Reproduce the portion of the data that opens with the line containing "Image resolution: width=472" and closes with the line containing "Screen dimensions: 783x645", both lines included and the requests retained, shifting every coordinate in the answers by adding 138 to each number. Omit the pictures from your reproduction.

* **RECORD SET**:
——————————

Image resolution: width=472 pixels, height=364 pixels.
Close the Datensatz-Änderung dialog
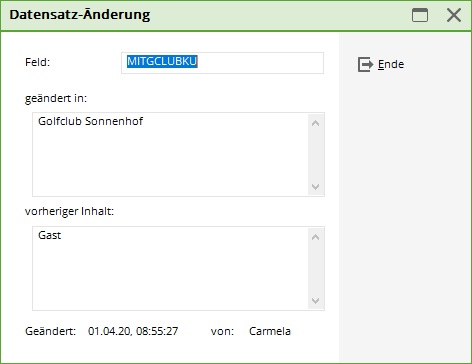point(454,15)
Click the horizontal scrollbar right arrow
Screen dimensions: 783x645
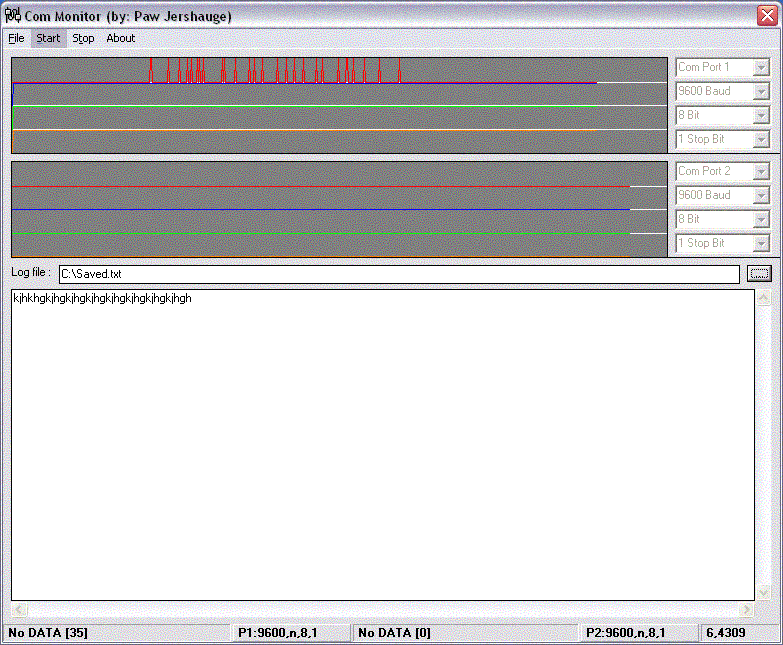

——————————

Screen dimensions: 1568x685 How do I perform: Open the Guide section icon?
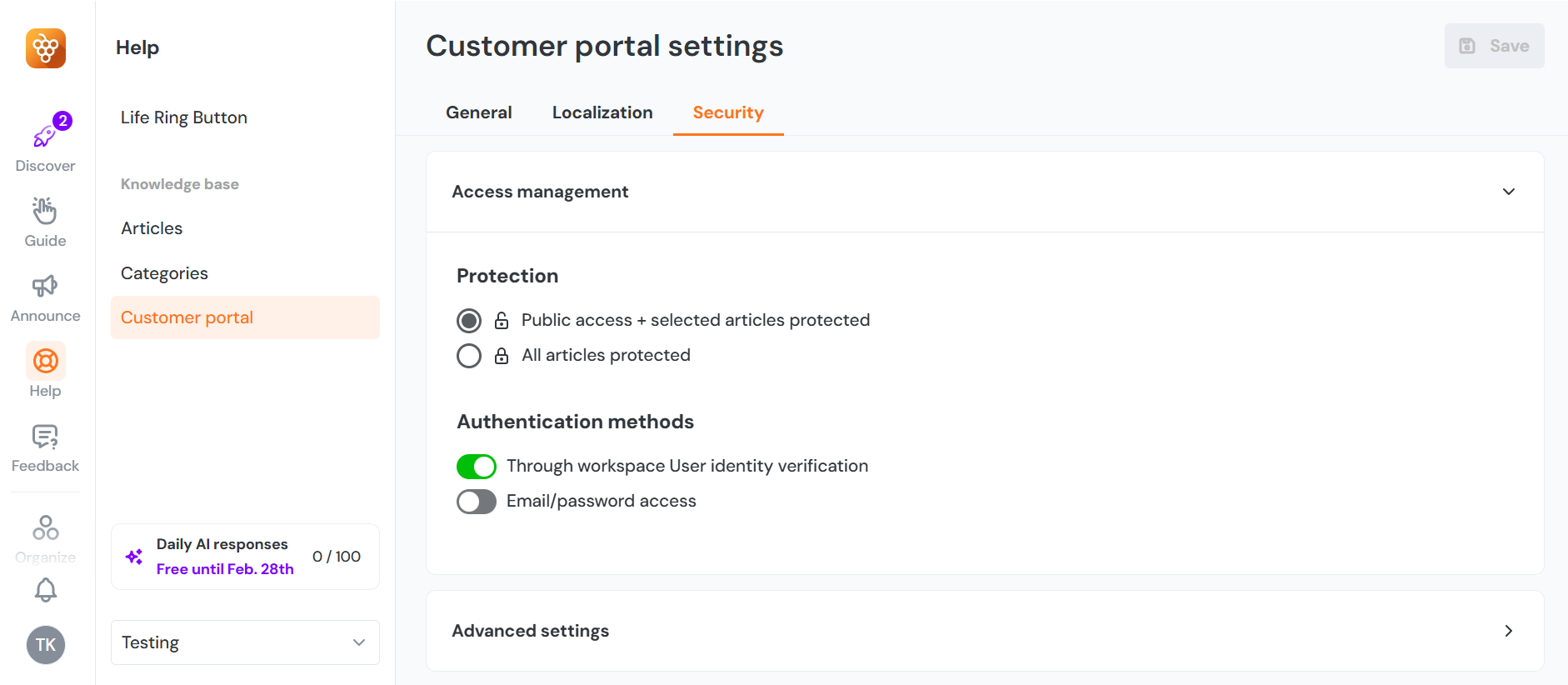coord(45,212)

——————————

* **SOLVED PROBLEM**:
Image resolution: width=472 pixels, height=364 pixels.
Close the Datensatz-Änderung dialog
point(592,153)
Click the horizontal scrollbar right arrow
Screen dimensions: 783x645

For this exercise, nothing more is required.